Pull out every line from the start of the data through the line containing "(282, 188).", copying each one verbatim but leaving out the pictures.

(Beginning of Input data)

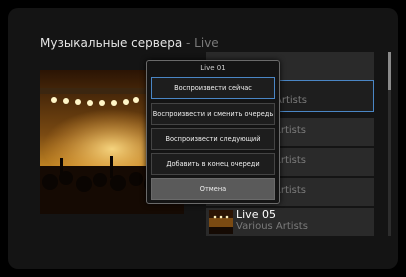 This screenshot has width=406, height=277. I want to click on play-and-replace-queue-option: Воспроизвести и сменить очередь, so click(213, 114).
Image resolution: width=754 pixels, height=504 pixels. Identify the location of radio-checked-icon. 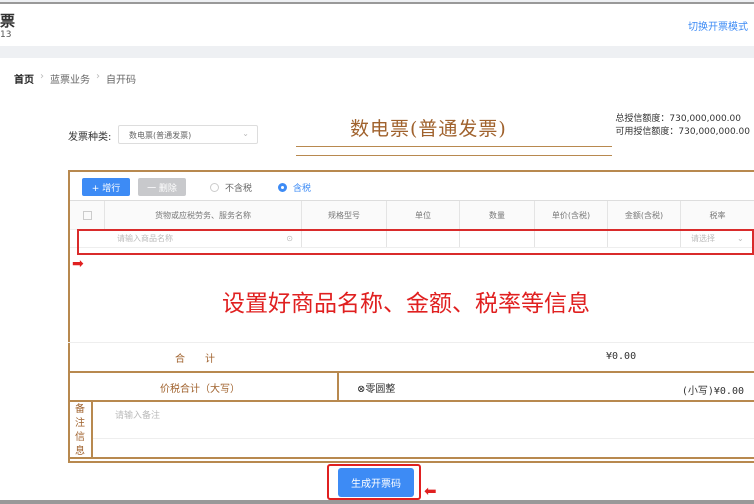
(282, 188).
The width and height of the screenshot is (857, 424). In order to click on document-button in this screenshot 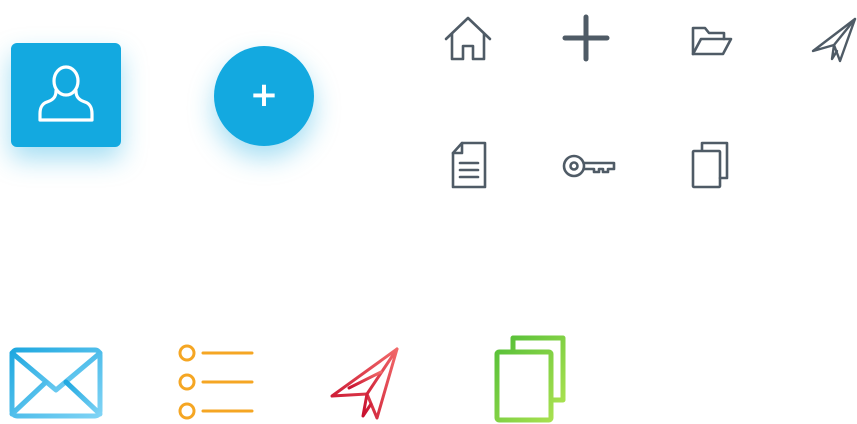, I will do `click(469, 165)`.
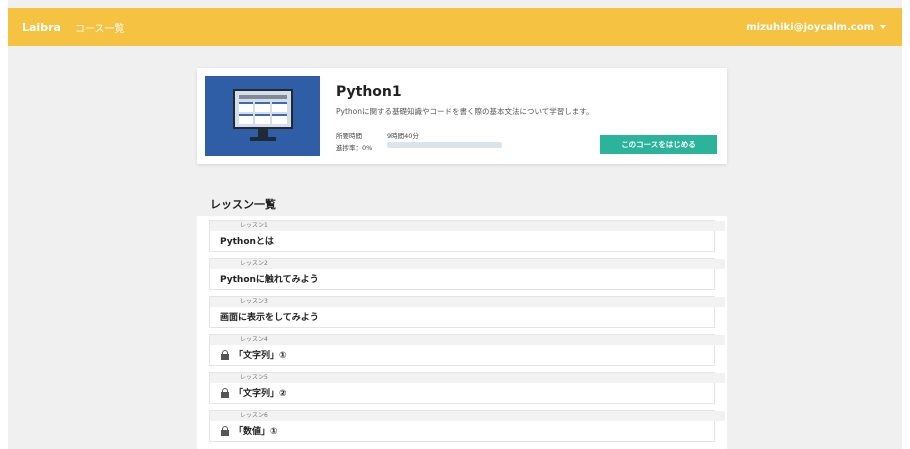 This screenshot has height=449, width=910. What do you see at coordinates (467, 388) in the screenshot?
I see `lesson-item: レッスン5 「文字列」②` at bounding box center [467, 388].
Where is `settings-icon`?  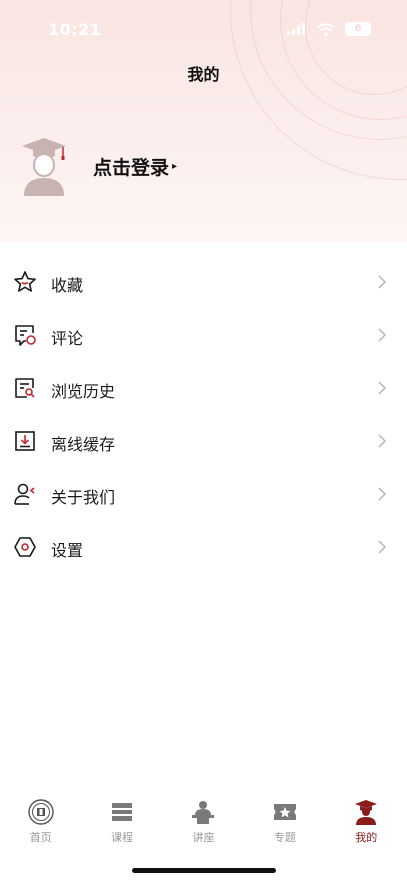 settings-icon is located at coordinates (25, 547).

(End of Input data)

**Task output:**
 This screenshot has width=406, height=277. I want to click on play-and-replace-queue-option: Воспроизвести и сменить очередь, so click(213, 114).
Image resolution: width=754 pixels, height=504 pixels. Identify the location of radio-checked-icon. 
(282, 188).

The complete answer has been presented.